The ratings agency believes that more than half of the companies that have defaulted on leveraged loans in the last few years are likely to default again. Companies that continue to rest on sub-performing business models, struggle with operating costs or remain hard-pressed by heavy debt burdens are most at risk of hitting a refinancing wall, it added.
“There is a split between the B* and higher rated credit opinions in our portfolio, which are more likely to find a refinancing solution to their approaching debt maturity, and the B-* and below, which are weaker credits that face a lot of competition to refinance their debt,” Cecile Durand-Agbo, a director in Fitch Ratings' European Leveraged Finance group, told Private Equity International.
This is mainly because lenders did not take sufficient write-offs the first time around, said Philip Hertz, joint head of restructuring at Clifford Chance.“A number of financial institutions which [were] not willing to take any impairment as a result of a capital restructuring have been kicking the can down the road in the hope it can be avoided”.
A number of financial institutions which [were] not willing to take any impairment as a result of a capital restructuring have been kicking the can down the road in the hope it can be avoided.
But while banks have so far done all they can to avoid booking losses, they are now adopting a much more realistic view, according to David Ford, director of credit fund management at Intermediate Capital Group. This will probably push them to concentrate losses on the next round of restructurings, he said.
A second round of defaults, which Fitch expects could happen within the next couple of years, is likely to lead to much larger write-offs.
Private equity firms will undoubtedly be affected, Durand-Agbo said, particularly at the smaller end of the market. Whilst fund managers with assets over a certain size may be able to tap the high-yield bond market, sell the companies or amend debt maturities to buy time, mid-cap firms will have no choice but to restructure.
However, Ford argued that there would not be too many nasty surprises. “I don’t think there is anything new coming out of the woodwork.

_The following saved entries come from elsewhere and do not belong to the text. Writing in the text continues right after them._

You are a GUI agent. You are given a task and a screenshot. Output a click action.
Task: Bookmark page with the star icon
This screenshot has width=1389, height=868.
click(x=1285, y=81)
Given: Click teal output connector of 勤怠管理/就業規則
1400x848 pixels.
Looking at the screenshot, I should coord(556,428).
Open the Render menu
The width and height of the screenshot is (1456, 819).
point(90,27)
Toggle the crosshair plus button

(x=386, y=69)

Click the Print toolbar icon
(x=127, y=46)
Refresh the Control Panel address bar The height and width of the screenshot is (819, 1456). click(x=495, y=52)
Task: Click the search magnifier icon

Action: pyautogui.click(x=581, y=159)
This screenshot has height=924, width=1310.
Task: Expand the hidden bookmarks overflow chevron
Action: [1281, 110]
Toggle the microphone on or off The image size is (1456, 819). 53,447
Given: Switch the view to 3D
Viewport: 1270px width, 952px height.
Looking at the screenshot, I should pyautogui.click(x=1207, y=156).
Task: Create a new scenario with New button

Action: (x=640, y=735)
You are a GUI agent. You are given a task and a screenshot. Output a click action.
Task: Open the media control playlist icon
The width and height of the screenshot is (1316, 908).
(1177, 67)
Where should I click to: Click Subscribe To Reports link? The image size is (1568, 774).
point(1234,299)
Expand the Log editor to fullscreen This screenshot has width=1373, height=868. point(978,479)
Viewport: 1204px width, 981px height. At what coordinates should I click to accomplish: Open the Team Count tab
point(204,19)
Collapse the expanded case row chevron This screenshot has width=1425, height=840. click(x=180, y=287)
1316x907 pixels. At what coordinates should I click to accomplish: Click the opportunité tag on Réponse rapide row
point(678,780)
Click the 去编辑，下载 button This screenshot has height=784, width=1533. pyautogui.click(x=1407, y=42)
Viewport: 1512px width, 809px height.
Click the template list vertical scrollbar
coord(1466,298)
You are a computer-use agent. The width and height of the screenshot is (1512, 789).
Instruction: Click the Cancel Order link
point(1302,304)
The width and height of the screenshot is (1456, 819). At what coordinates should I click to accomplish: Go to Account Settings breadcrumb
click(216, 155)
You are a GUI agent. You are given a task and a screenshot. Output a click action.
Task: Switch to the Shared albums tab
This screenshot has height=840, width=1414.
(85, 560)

It’s the same names that get talked about.” He thinks that less than 25 percent of the leveraged loan market will be affected, and that most private equity firms have already made contingency plans to deal with their troubled assets.
The landing might be softer than expected for some traditionally cyclical sectors, such as industrials or chemicals, he added. “These businesses came out of the last crisis in pretty lean, good shape, so they’re doing OK from a cash generation perspective,” Ford said. “And global demand is in a much better place than it was in 2009”.
Directories, print media and retail may be the most exposed industries, he suggested, as they continue to wrestle with structural challenges.